The records under this task must be duplicated exactly.

__The data__
+ + + + + + +

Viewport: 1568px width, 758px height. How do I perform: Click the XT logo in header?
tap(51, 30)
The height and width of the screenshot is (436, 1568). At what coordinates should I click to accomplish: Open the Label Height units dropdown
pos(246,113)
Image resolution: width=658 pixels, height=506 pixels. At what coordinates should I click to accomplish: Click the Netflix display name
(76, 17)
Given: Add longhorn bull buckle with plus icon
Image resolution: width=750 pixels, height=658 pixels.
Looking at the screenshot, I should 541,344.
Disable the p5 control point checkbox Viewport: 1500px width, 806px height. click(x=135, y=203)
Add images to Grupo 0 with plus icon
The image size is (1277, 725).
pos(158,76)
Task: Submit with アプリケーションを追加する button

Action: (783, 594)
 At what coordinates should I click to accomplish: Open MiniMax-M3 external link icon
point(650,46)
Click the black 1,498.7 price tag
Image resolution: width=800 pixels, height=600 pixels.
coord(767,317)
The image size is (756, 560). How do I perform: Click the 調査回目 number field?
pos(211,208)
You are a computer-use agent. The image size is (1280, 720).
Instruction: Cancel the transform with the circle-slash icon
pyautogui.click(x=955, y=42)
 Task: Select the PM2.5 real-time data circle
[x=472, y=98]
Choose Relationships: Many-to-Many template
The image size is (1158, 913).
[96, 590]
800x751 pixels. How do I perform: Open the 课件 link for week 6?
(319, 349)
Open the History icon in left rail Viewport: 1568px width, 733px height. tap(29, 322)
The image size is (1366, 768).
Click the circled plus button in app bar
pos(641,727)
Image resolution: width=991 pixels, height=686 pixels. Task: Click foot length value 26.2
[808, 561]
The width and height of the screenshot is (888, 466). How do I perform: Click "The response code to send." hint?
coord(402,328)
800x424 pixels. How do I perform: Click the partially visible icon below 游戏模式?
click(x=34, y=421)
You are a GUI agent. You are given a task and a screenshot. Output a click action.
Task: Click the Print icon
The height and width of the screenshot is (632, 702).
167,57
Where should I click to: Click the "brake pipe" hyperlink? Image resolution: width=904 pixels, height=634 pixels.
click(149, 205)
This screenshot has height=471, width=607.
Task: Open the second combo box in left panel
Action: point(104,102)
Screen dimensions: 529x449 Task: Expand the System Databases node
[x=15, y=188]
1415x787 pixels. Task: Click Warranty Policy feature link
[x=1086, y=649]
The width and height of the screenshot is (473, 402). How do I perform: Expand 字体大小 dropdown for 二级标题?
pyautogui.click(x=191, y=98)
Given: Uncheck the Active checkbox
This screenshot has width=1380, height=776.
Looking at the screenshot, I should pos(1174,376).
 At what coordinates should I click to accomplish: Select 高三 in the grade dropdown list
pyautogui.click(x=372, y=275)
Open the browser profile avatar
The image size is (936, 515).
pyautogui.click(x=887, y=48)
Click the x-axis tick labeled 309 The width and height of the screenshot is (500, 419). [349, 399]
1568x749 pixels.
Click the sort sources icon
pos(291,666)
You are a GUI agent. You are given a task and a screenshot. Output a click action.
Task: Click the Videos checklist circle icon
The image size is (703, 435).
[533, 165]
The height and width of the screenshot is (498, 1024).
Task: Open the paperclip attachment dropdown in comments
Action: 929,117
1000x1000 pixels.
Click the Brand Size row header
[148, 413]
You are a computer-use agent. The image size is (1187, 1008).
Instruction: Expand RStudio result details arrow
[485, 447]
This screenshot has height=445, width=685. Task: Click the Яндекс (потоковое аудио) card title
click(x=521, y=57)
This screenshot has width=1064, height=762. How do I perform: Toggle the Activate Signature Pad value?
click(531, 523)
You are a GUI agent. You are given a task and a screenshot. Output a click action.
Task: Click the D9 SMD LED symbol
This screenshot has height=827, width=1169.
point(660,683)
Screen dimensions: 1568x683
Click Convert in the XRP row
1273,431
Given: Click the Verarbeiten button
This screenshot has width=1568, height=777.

+ + + + + + +

__Solution__
Viewport: 1568px width, 758px height. How do I perform: Click the XT logo in header?
tap(51, 30)
The height and width of the screenshot is (436, 1568). At what coordinates should I click to accomplish: Open the Label Height units dropdown
pos(246,113)
Image resolution: width=658 pixels, height=506 pixels. At what coordinates should I click to accomplish: Click the Netflix display name
(76, 17)
Given: Add longhorn bull buckle with plus icon
Image resolution: width=750 pixels, height=658 pixels.
Looking at the screenshot, I should 541,344.
Disable the p5 control point checkbox Viewport: 1500px width, 806px height. click(x=135, y=203)
Add images to Grupo 0 with plus icon
The image size is (1277, 725).
pos(158,76)
Task: Submit with アプリケーションを追加する button

Action: (783, 594)
 At what coordinates should I click to accomplish: Open MiniMax-M3 external link icon
point(650,46)
Click the black 1,498.7 price tag
Image resolution: width=800 pixels, height=600 pixels.
coord(767,317)
The image size is (756, 560). How do I perform: Click the 調査回目 number field?
pos(211,208)
You are a computer-use agent. The image size is (1280, 720).
Instruction: Cancel the transform with the circle-slash icon
pyautogui.click(x=955, y=42)
 Task: Select the PM2.5 real-time data circle
[x=472, y=98]
Choose Relationships: Many-to-Many template
The image size is (1158, 913).
[96, 590]
800x751 pixels. How do I perform: Open the 课件 link for week 6?
(319, 349)
Open the History icon in left rail Viewport: 1568px width, 733px height. tap(29, 322)
The image size is (1366, 768).
Click the circled plus button in app bar
pos(641,727)
Image resolution: width=991 pixels, height=686 pixels. Task: Click foot length value 26.2
[808, 561]
The width and height of the screenshot is (888, 466). How do I perform: Click "The response code to send." hint?
coord(402,328)
800x424 pixels. How do I perform: Click the partially visible icon below 游戏模式?
click(x=34, y=421)
You are a GUI agent. You are given a task and a screenshot. Output a click action.
Task: Click the Print icon
The height and width of the screenshot is (632, 702).
167,57
Where should I click to: Click the "brake pipe" hyperlink? Image resolution: width=904 pixels, height=634 pixels.
click(149, 205)
This screenshot has height=471, width=607.
Task: Open the second combo box in left panel
Action: point(104,102)
Screen dimensions: 529x449 Task: Expand the System Databases node
[x=15, y=188]
1415x787 pixels. Task: Click Warranty Policy feature link
[x=1086, y=649]
The width and height of the screenshot is (473, 402). How do I perform: Expand 字体大小 dropdown for 二级标题?
pyautogui.click(x=191, y=98)
Given: Uncheck the Active checkbox
This screenshot has width=1380, height=776.
Looking at the screenshot, I should pos(1174,376).
 At what coordinates should I click to accomplish: Select 高三 in the grade dropdown list
pyautogui.click(x=372, y=275)
Open the browser profile avatar
The image size is (936, 515).
pyautogui.click(x=887, y=48)
Click the x-axis tick labeled 309 The width and height of the screenshot is (500, 419). [349, 399]
1568x749 pixels.
Click the sort sources icon
pos(291,666)
You are a GUI agent. You are given a task and a screenshot. Output a click action.
Task: Click the Videos checklist circle icon
The image size is (703, 435).
[533, 165]
The height and width of the screenshot is (498, 1024).
Task: Open the paperclip attachment dropdown in comments
Action: 929,117
1000x1000 pixels.
Click the Brand Size row header
[148, 413]
You are a computer-use agent. The image size is (1187, 1008).
Instruction: Expand RStudio result details arrow
[485, 447]
This screenshot has height=445, width=685. Task: Click the Яндекс (потоковое аудио) card title
click(x=521, y=57)
This screenshot has width=1064, height=762. How do I perform: Toggle the Activate Signature Pad value?
click(531, 523)
You are a GUI agent. You are given a task and a screenshot. Output a click action.
Task: Click the D9 SMD LED symbol
This screenshot has height=827, width=1169.
point(660,683)
Screen dimensions: 1568x683
Click Convert in the XRP row
1273,431
Given: Click the Verarbeiten button
This screenshot has width=1568, height=777.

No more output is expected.